Charles Bernstein: 'Making Words Visible' (284–286)
Reviewing Hannah Weiner, The Clairvoyant Journal (1978).
Bernstein begins with this comment:
'We all see words: signs of a language we live inside of. & yet these words seem exterior to us—we see them, projections of our desires, and act, often enough, out of a sense of their demands.' (284)
Bernstein describes the poet, Weiner, as ''living a life inside of language' as she projects words onto people, objects and herself (284). These words are dictated to Weiner by voices. He writes of her as having a kind of omniscience about the working of language as she is 'inside language and looking out onto it' (284). Yet Weiner's work retains its energy via its diaristic qualities that 'fuse the eruptive elements ("voices")' (284). Bernstein is enlivened by the interruptions in the text that unsettle its linear arc – interruptions that ponder how to continue writing, that think self–consciously about the writing process.
Bernstein suggests that the fact that the book is made up of debris makes it an unsettling read.

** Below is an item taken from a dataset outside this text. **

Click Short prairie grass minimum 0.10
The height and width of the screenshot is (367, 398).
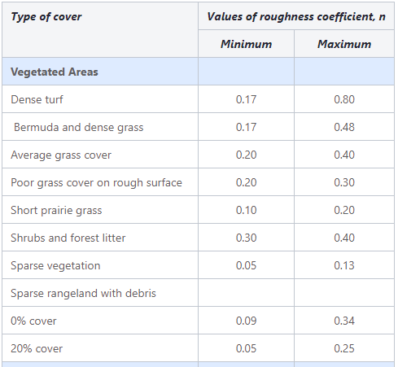tap(246, 210)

However, he is adamant that 'Weiner has explored—come upon—the language that fills, and often enough, controls our lives (everyday, common place: she says "group mind")' (286). Bernstein suggests that as she thinks self–consciously about language, Weiner offers the possibility of freeing oneself from domination by it.
The L=A=N-G=U=A-G=E Book . Ed. Bruce Andrews and Charles Bernstein. Carbondale and Edwardsville: Southern Illinois Press, 1984.